Task: Would you reproduce the entries that follow exactly as they appear?

Stored records:
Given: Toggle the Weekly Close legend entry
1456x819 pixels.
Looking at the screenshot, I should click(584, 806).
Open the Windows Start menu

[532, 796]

Answer to this task:
Given: Toggle the Weekly Close legend entry
1456x819 pixels.
Looking at the screenshot, I should click(584, 806).
Open the Windows Start menu

[532, 796]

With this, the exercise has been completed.